● WORK REQUIRED:
For the word "screenshot", return each line of the data in which it occurs.

● INPUT RECORDS:

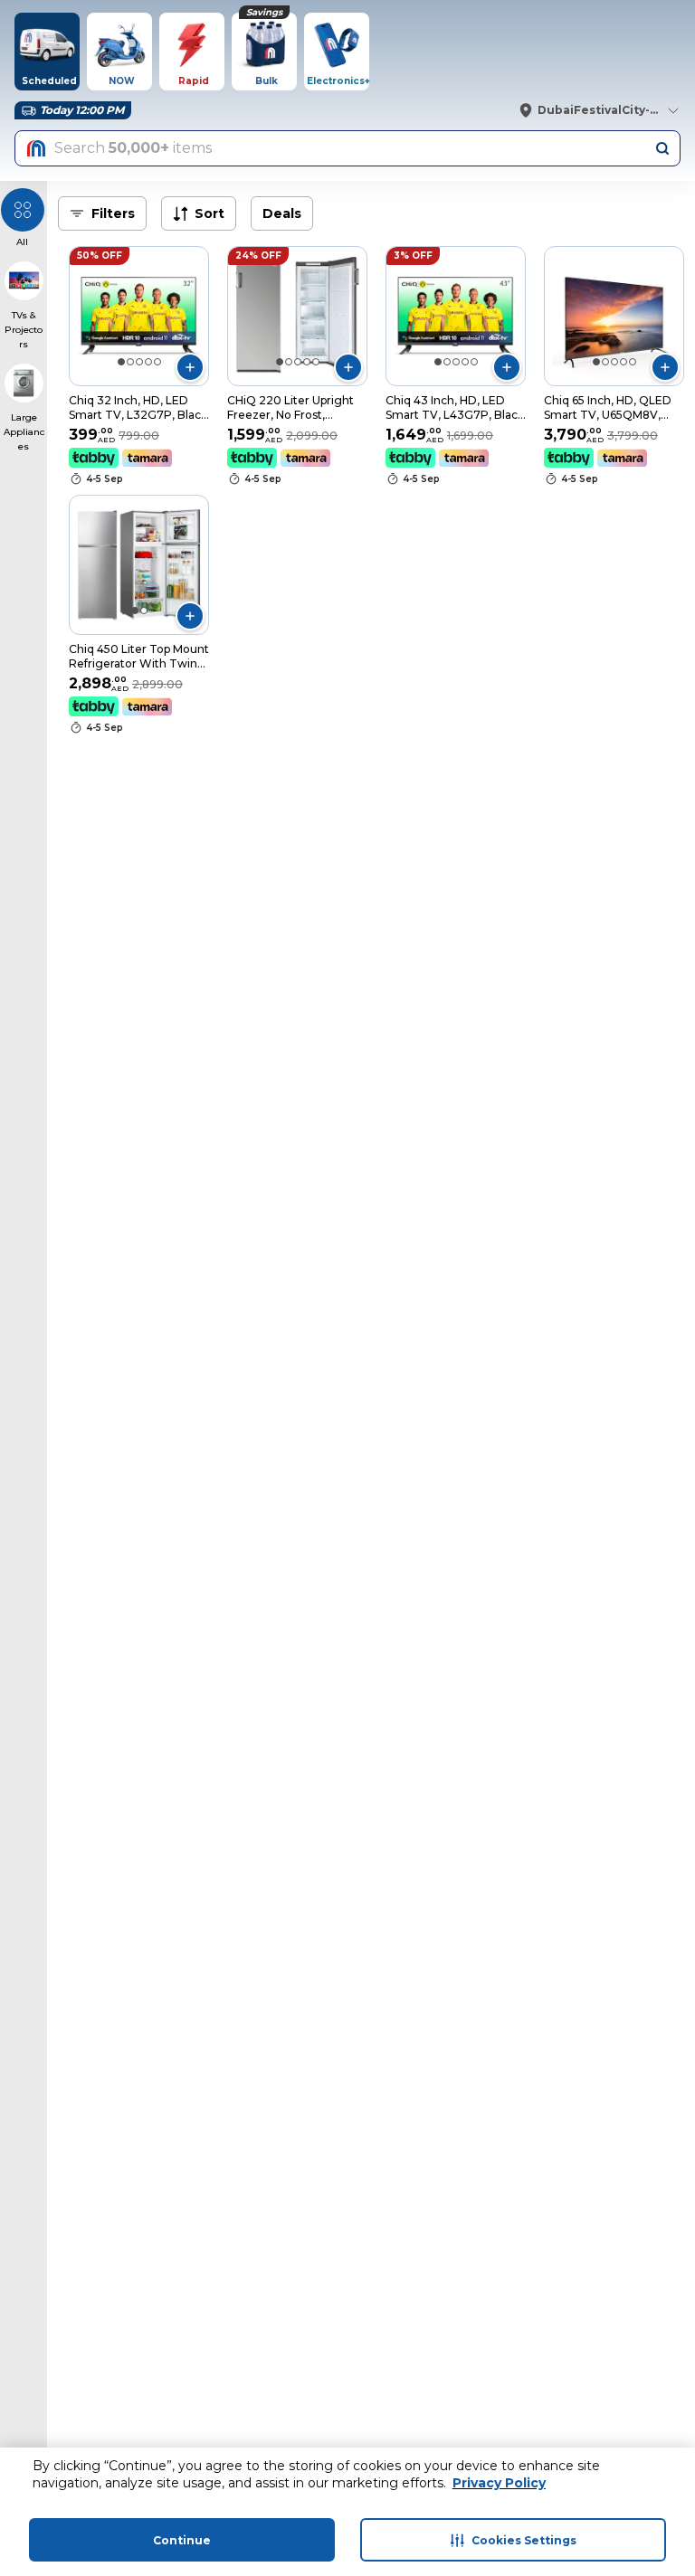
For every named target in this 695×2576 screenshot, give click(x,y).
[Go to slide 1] (121, 361)
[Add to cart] (190, 367)
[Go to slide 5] (157, 361)
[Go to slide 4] (148, 361)
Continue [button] (182, 2540)
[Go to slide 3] (139, 361)
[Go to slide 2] (130, 361)
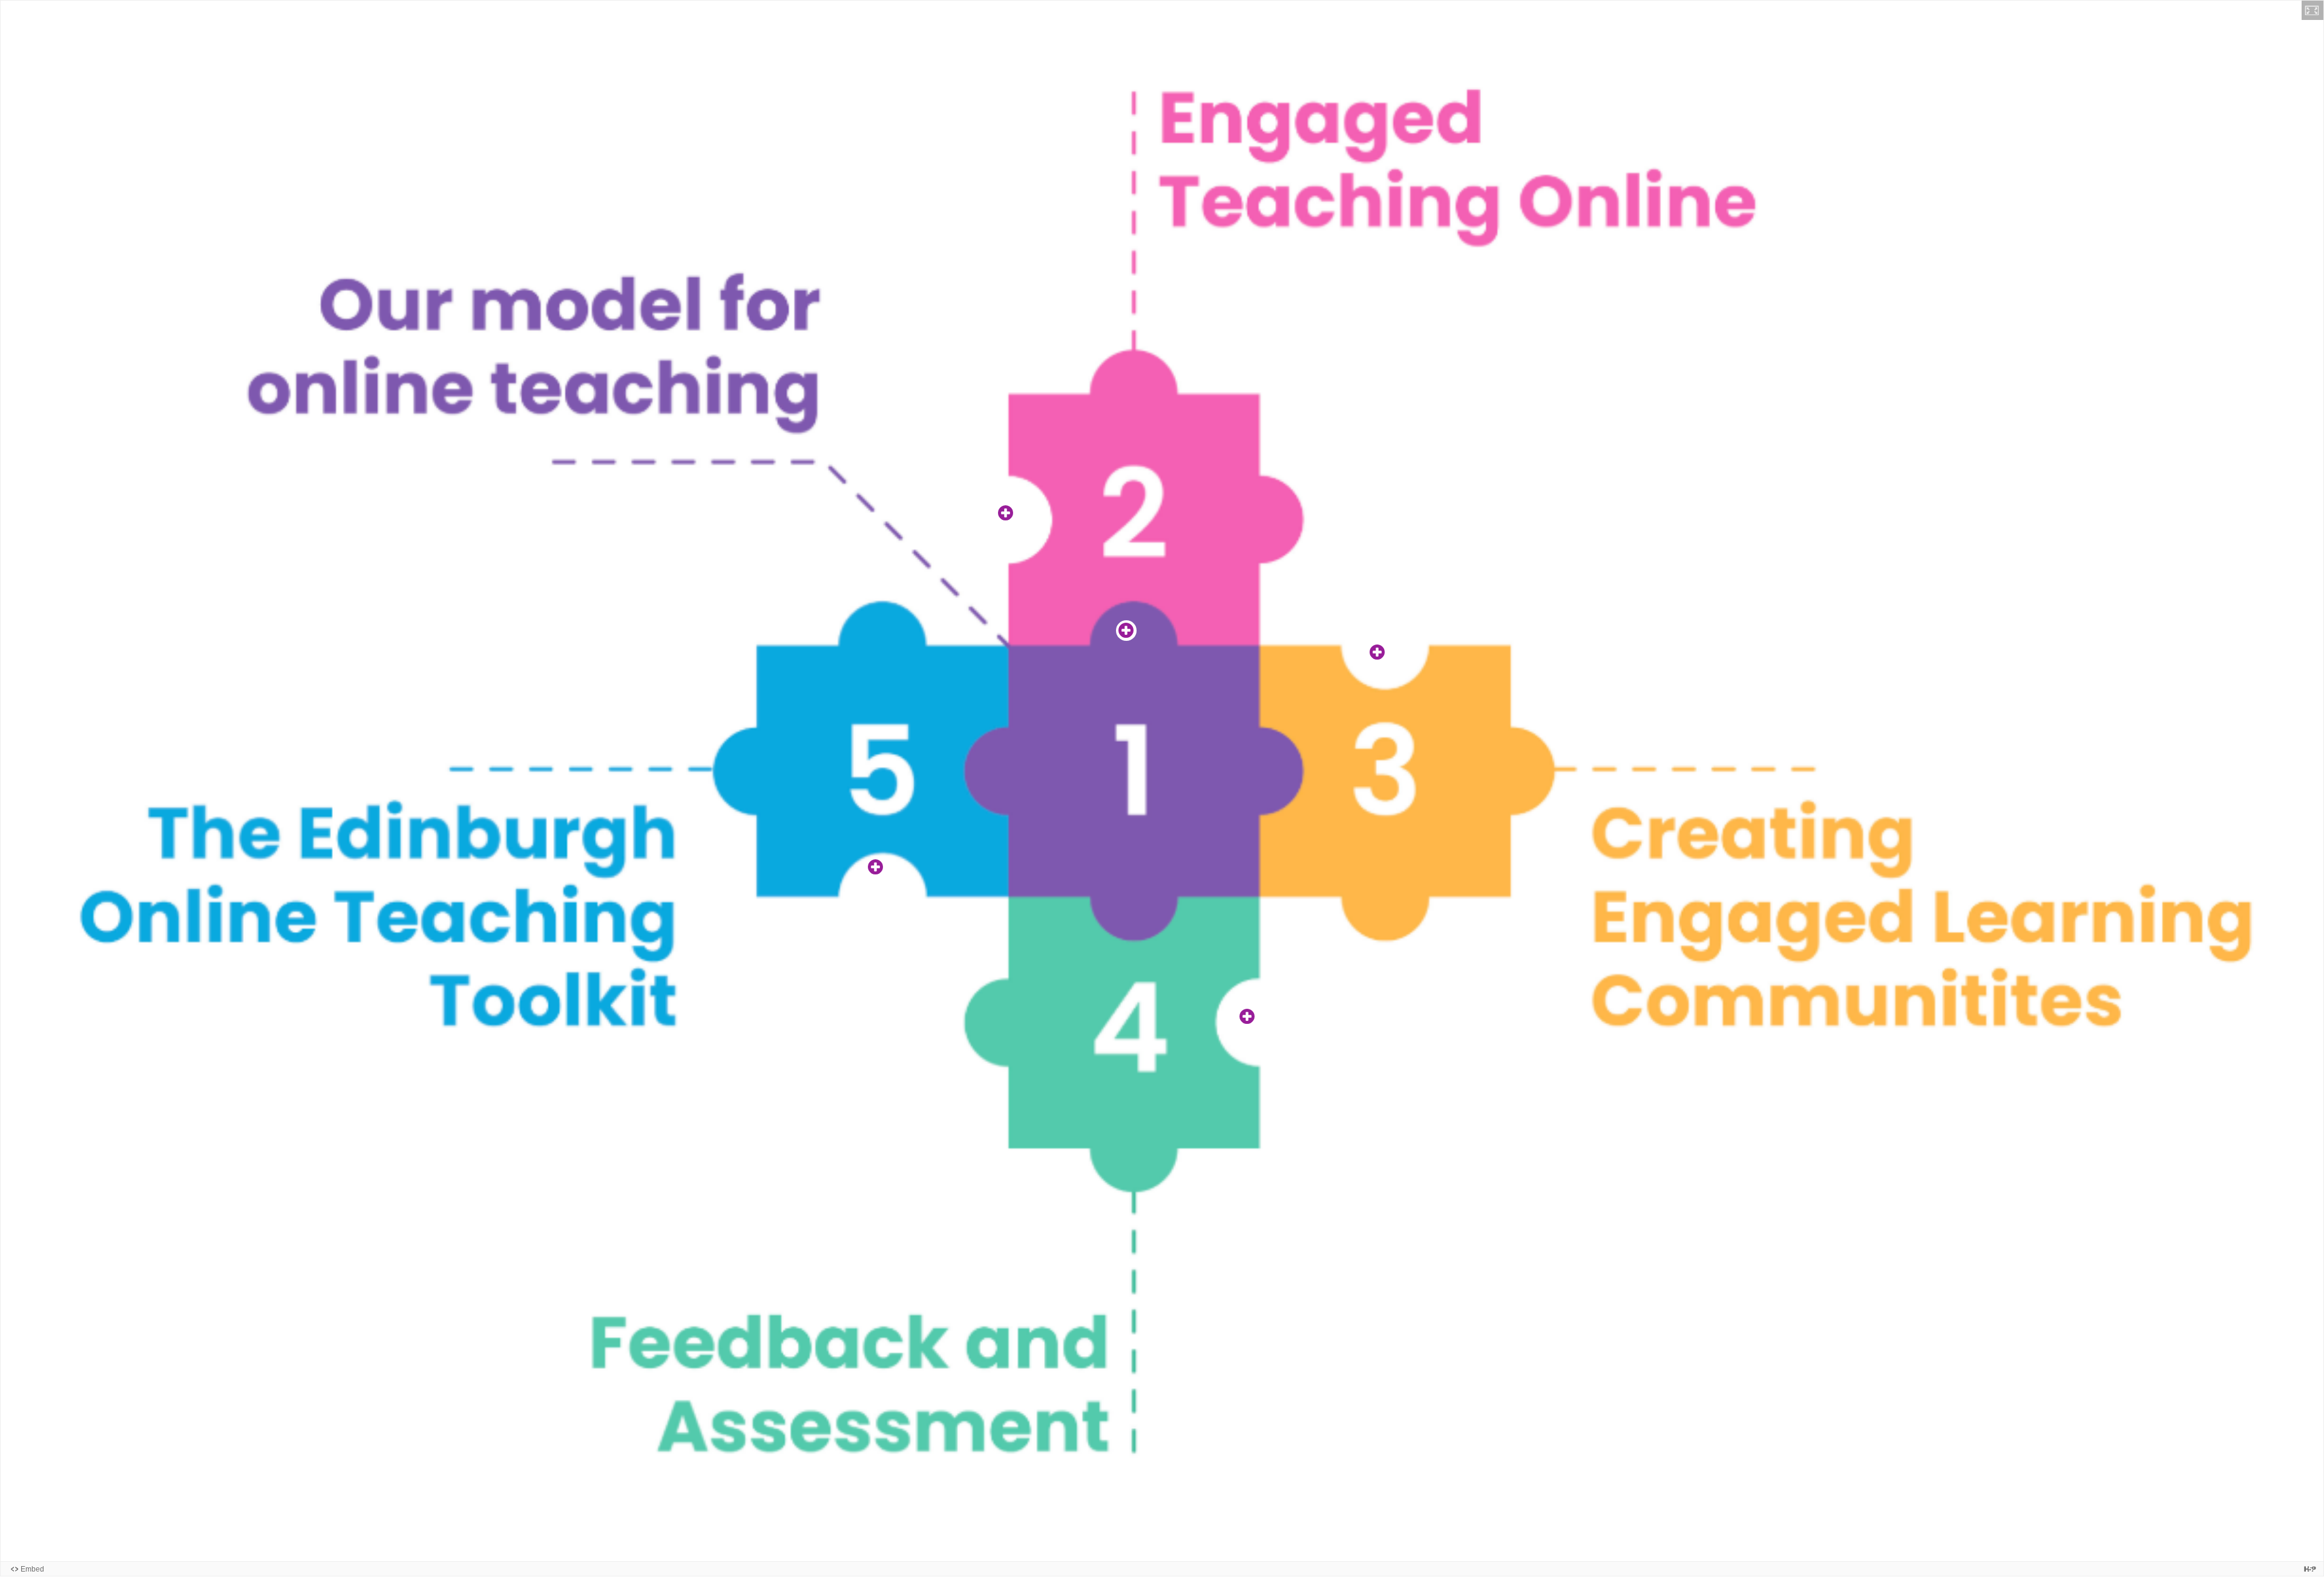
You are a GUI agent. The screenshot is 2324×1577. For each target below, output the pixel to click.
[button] (2312, 10)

● EXPECTED ANSWER:
For every named target in this 695×2576 screenshot, give click(x,y).
You are a GUI agent. The screenshot is 2324×1577. For each target below, output the pixel to click.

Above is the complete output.